[Exercise aim]
Reproduce every item below verbatim, keeping each character and line break unchanged.

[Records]

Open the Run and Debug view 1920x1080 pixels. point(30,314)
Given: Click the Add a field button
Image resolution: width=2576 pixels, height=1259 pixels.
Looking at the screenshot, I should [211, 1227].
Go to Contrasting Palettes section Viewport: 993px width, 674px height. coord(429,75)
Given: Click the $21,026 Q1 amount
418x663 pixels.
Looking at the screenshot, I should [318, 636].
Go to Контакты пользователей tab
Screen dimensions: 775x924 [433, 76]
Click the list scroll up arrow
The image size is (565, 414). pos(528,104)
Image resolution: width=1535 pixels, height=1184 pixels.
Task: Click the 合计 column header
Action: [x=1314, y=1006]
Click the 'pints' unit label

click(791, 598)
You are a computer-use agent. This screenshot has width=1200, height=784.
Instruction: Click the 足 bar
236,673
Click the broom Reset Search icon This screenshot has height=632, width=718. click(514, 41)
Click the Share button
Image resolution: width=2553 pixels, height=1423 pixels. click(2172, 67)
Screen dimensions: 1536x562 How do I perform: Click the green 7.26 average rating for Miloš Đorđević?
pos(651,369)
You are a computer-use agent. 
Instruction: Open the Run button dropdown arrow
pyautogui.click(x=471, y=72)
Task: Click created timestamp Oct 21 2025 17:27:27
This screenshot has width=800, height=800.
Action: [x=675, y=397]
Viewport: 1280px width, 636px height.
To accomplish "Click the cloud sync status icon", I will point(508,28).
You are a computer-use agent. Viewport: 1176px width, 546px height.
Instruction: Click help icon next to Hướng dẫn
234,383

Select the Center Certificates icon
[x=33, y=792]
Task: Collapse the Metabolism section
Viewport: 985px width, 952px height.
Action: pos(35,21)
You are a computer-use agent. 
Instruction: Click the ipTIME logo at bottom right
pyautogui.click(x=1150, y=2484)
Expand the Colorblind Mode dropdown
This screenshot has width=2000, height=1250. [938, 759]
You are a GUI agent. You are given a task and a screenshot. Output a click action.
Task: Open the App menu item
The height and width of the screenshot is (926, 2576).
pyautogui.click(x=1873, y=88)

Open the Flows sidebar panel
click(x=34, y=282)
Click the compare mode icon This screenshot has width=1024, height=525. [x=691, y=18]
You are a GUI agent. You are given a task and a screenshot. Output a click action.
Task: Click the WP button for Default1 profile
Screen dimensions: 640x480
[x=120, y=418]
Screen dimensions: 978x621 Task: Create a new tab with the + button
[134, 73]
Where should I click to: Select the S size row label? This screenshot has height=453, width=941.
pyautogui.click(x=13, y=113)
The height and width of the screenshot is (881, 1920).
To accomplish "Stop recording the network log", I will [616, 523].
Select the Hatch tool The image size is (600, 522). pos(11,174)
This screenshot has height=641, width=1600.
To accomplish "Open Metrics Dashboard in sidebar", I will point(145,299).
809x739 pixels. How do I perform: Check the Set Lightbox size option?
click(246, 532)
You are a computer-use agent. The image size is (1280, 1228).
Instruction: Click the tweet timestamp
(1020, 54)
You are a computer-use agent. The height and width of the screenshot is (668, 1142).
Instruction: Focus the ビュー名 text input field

[Solution below]
Open the Run and Debug view 1920x1080 pixels. point(30,314)
Given: Click the Add a field button
Image resolution: width=2576 pixels, height=1259 pixels.
Looking at the screenshot, I should [211, 1227].
Go to Contrasting Palettes section Viewport: 993px width, 674px height. coord(429,75)
Given: Click the $21,026 Q1 amount
418x663 pixels.
Looking at the screenshot, I should [318, 636].
Go to Контакты пользователей tab
Screen dimensions: 775x924 [433, 76]
Click the list scroll up arrow
The image size is (565, 414). pos(528,104)
Image resolution: width=1535 pixels, height=1184 pixels.
Task: Click the 合计 column header
Action: [x=1314, y=1006]
Click the 'pints' unit label

click(791, 598)
You are a computer-use agent. This screenshot has width=1200, height=784.
Instruction: Click the 足 bar
236,673
Click the broom Reset Search icon This screenshot has height=632, width=718. click(514, 41)
Click the Share button
Image resolution: width=2553 pixels, height=1423 pixels. click(2172, 67)
Screen dimensions: 1536x562 How do I perform: Click the green 7.26 average rating for Miloš Đorđević?
pos(651,369)
You are a computer-use agent. 
Instruction: Open the Run button dropdown arrow
pyautogui.click(x=471, y=72)
Task: Click created timestamp Oct 21 2025 17:27:27
This screenshot has width=800, height=800.
Action: [x=675, y=397]
Viewport: 1280px width, 636px height.
To accomplish "Click the cloud sync status icon", I will point(508,28).
You are a computer-use agent. Viewport: 1176px width, 546px height.
Instruction: Click help icon next to Hướng dẫn
234,383

Select the Center Certificates icon
[x=33, y=792]
Task: Collapse the Metabolism section
Viewport: 985px width, 952px height.
Action: pos(35,21)
You are a computer-use agent. 
Instruction: Click the ipTIME logo at bottom right
pyautogui.click(x=1150, y=2484)
Expand the Colorblind Mode dropdown
This screenshot has width=2000, height=1250. [938, 759]
You are a GUI agent. You are given a task and a screenshot. Output a click action.
Task: Open the App menu item
The height and width of the screenshot is (926, 2576).
pyautogui.click(x=1873, y=88)

Open the Flows sidebar panel
click(x=34, y=282)
Click the compare mode icon This screenshot has width=1024, height=525. [x=691, y=18]
You are a GUI agent. You are given a task and a screenshot. Output a click action.
Task: Click the WP button for Default1 profile
Screen dimensions: 640x480
[x=120, y=418]
Screen dimensions: 978x621 Task: Create a new tab with the + button
[134, 73]
Where should I click to: Select the S size row label? This screenshot has height=453, width=941.
pyautogui.click(x=13, y=113)
The height and width of the screenshot is (881, 1920).
To accomplish "Stop recording the network log", I will [616, 523].
Select the Hatch tool The image size is (600, 522). pos(11,174)
This screenshot has height=641, width=1600.
To accomplish "Open Metrics Dashboard in sidebar", I will point(145,299).
809x739 pixels. How do I perform: Check the Set Lightbox size option?
click(246, 532)
You are a computer-use agent. The image size is (1280, 1228).
Instruction: Click the tweet timestamp
(1020, 54)
You are a computer-use agent. The height and width of the screenshot is (668, 1142).
Instruction: Focus the ビュー名 text input field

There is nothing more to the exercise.